It was a common question after my daughter was born.

“She’s very good at being a baby,” I’d respond curtly.

Instagram may tell you that infants are supposed to lay quietly in their adorable swaddles, a peacefully snoozing burrito while you drink your coffee next to them in a sun-lit room peppered with leafy green plants and coordinating wallpaper. My reality—and many women’s reality—was far different.

I know when people ask this, they are really just asking if the child in question has disrupted the lives of the parents. Is she fussy? Does she sleep well? Does she eat a lot? I get that they are likely asking to be nice. But what baby doesn’t disrupt their parents’ lives? 
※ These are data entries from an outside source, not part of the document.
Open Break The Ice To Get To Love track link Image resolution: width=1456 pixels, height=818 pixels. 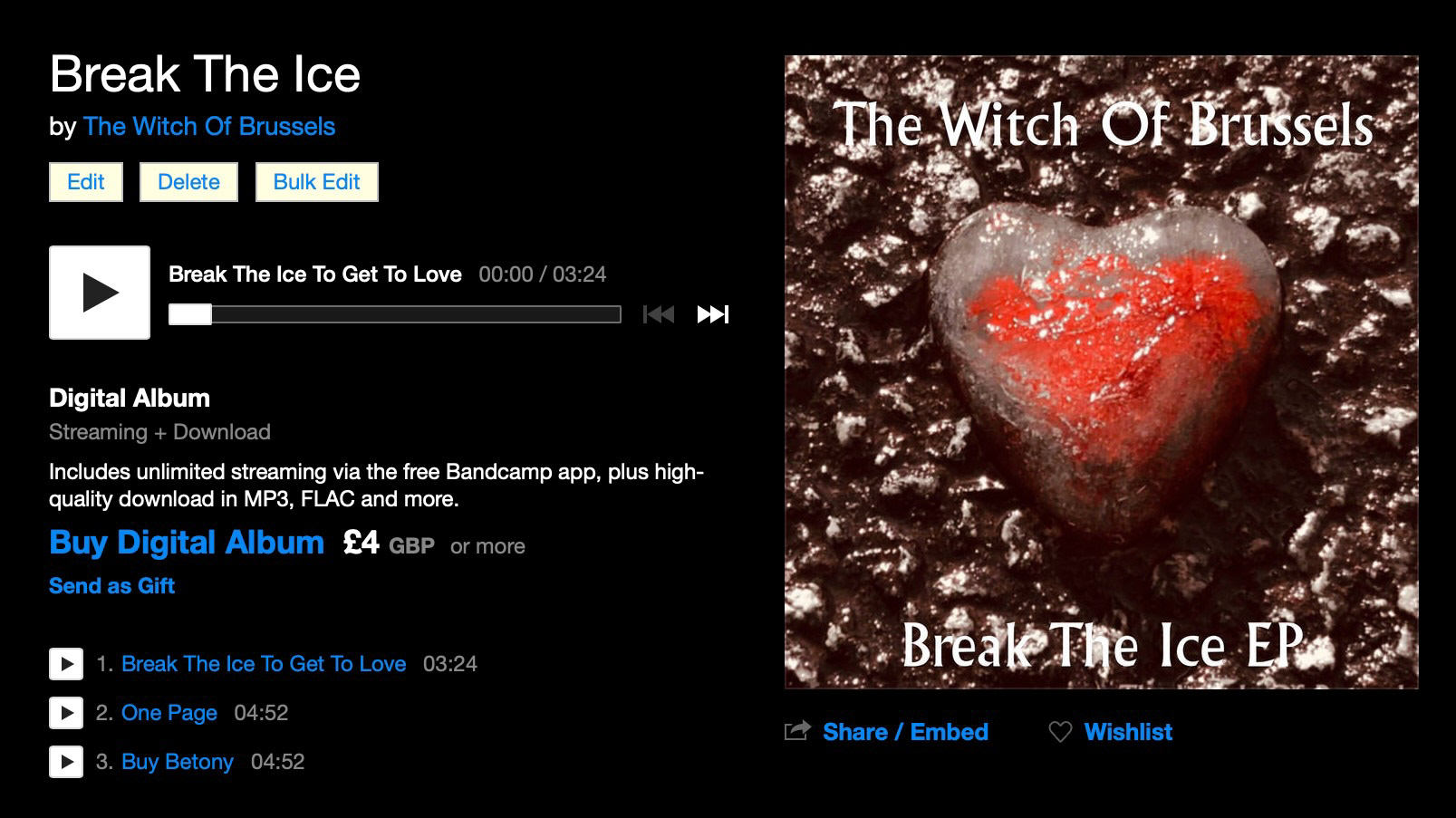(x=264, y=664)
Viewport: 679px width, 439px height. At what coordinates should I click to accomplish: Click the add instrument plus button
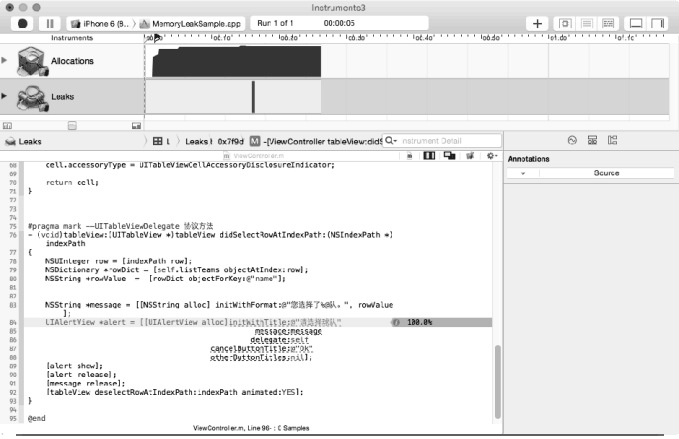point(538,22)
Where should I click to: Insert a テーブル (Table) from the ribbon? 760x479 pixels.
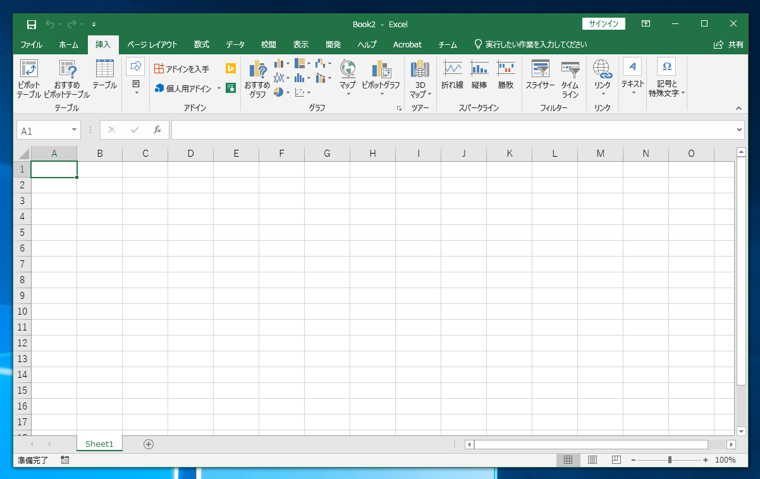tap(104, 76)
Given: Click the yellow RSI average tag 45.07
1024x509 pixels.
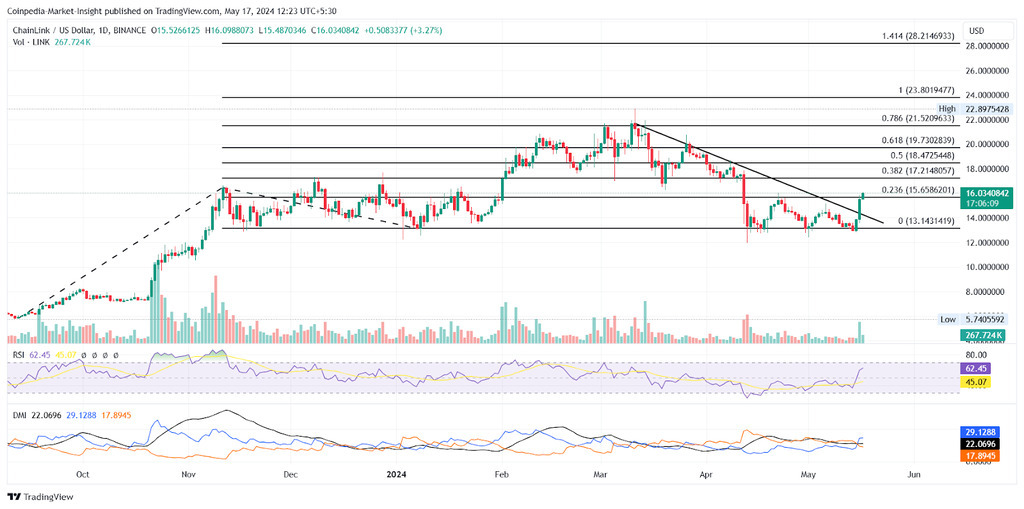Looking at the screenshot, I should pyautogui.click(x=976, y=381).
We lived in a cramped apartment even before she was born, so there was no escaping my daughter’s fussiness. Soiled burp cloths piled up next to a cardboard box with diapers and wipes. Discarded pacifiers were sprinkled on every surface. My daughter cried—a lot. The root cause? Likely my own inexperience, coupled with unrelenting exhaustion and a child that just needed a little bit more.

Was she a good baby?

She was great at being a baby. She cried, she slept (never long enough for her parents), she gained weight, she was occasionally focusing her eyes on an object for a few seconds. She, however, was not easy to soothe. She required constant rocking and shushing. Six o’clock in the evening announced what we called “the witching hour,” where it was guaranteed tears for entirely too long. However, I learned that the idea of a “good” baby is entirely dependent on the attitude and expectations of the parents, and not a reflection of the baby’s behavior. So don’t even ask!

There was nothing wrong with her. She was not a bad baby. As she grew up, I learned her personality, and she taught me what she needed to feel comfortable. She still does not like loud, sudden sounds. Groups of new people make her nervous. She needs her parents close by. She’s shy, and also very smart. There was never any fooling her. As a preschooler, this hasn’t changed too much. She’s slow to warm up, but once there, she’s game to play.

When you ask, “Is she a good baby?” you’re insinuating that there are bad babies. There are no bad babies. Sure—some may be easier to soothe than others—but babies all want the same things: comfort and food. Needing those things does not make them good nor bad. Their method of expressing those needs is neither good nor bad. Babies are simply babies, giving out clues to their personality as early as can be, and it’s our job as parents to figure them out.